Livestock are thought to be one of the main drivers of grassland diversity. Their effect seems to depend on productivity. Three main hypotheses have been put forward in this respect: (1) Livestock increase plant diversity through competitive release, especially in productive environments. (2) Livestock causes the extinction of plant species that cannot compensate for biomass removal in unproductive sites, thus reducing species richness. (3) Livestock has no effect on diversity in unproductive sites because plants that endure stress also tolerate grazing. Most studies regarding these ideas have been conducted on large spatial scales. Here we test these hypotheses on a local scale. The study site is a semi-arid grassland in southern Mexico. We performed a long-term exclosure experiment, recording plant diversity annually over 17 years.
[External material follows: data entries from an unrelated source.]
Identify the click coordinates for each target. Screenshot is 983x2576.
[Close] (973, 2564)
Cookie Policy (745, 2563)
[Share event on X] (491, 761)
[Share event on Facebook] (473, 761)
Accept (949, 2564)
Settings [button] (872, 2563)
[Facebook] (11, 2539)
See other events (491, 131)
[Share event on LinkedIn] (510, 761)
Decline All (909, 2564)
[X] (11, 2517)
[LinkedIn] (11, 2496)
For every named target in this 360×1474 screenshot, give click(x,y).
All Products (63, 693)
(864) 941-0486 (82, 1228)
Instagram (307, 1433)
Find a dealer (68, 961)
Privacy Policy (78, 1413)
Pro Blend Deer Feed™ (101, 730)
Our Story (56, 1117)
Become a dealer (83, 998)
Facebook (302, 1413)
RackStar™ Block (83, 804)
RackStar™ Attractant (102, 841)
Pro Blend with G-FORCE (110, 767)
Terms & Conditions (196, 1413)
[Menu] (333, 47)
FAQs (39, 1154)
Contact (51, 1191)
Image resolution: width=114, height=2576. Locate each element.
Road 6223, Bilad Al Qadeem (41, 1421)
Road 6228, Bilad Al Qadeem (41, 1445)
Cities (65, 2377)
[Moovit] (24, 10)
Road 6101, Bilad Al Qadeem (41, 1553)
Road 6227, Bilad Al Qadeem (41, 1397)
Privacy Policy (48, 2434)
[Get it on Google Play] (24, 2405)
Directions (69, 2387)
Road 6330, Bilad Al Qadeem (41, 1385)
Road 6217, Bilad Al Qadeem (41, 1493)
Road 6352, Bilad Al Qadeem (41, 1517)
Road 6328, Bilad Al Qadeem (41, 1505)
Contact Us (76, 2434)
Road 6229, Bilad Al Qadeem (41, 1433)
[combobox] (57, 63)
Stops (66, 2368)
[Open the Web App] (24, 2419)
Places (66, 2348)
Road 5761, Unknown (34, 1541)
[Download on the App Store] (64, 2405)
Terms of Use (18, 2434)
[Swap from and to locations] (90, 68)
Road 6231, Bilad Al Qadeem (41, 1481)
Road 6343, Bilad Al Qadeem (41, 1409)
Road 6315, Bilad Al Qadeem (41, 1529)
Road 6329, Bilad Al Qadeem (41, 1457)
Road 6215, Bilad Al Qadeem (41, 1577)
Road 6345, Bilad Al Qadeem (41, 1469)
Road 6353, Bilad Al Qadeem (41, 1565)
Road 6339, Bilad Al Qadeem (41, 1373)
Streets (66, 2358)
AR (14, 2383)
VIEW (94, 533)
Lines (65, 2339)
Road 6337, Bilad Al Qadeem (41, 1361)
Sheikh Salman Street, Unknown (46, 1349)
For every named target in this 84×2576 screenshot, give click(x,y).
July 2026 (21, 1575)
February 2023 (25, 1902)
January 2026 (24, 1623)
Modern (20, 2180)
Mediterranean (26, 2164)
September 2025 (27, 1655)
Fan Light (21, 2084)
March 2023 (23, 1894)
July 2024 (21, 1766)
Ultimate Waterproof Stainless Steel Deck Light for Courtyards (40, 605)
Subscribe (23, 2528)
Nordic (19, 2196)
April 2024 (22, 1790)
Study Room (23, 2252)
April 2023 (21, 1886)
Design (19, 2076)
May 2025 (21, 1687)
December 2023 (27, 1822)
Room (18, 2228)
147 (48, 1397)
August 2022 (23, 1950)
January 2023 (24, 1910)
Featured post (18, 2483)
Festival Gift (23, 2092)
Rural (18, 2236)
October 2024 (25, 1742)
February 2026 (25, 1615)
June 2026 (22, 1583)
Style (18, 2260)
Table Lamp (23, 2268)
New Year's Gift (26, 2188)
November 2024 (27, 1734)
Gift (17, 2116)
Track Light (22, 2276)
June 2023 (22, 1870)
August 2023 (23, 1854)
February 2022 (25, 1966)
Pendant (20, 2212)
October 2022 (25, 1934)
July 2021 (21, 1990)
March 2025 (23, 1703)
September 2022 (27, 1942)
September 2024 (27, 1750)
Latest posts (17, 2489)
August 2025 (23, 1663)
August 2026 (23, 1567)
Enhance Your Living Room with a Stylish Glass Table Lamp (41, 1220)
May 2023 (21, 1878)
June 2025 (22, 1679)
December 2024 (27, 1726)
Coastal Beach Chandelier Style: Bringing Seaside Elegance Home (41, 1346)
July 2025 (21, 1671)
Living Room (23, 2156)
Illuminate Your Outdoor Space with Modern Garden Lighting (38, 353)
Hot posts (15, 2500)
Because the shape of the relationship between grazing intensity and diversity may shed light on the underlying mechanisms, in 2012 we measured species richness over a grazing-intensity gradient. A productivity gradient highly correlated with soil depth was also considered in both datasets.
Results/Conclusions
Most of our results support hypothesis 1. Plant diversity increased with grazing intensity, especially in deep soil. However, based on available evidence it is unclear whether there was an interaction between productivity and grazing intensity. Diversity decreased inside of exclosures in comparison to that outside of them in high productivity conditions. This effect was reversed in low productivity. Using published data on species competitivity, we found that, as grazing became more intensive, species richness increased due to a progressive incorporation of increasingly poor competitors to the community. Our evidence suggests that this pattern was stronger in higher productivity, but this result was inconclusive. Thus, under high productivity conditions, the effects of livestock on local diversity and species composition were consistent with competitive release, with herbivores limiting more competitive species. This prevents competitive exclusion and favors coexistence. Interestingly, we observed at a small scale the same effects of productivity that have been reported for large areas. These results imply that excluding livestock can be detrimental to diversity conservation efforts when plants are in productive sites, but on limiting environments livestock may need to be kept at low densities to preserve diversity.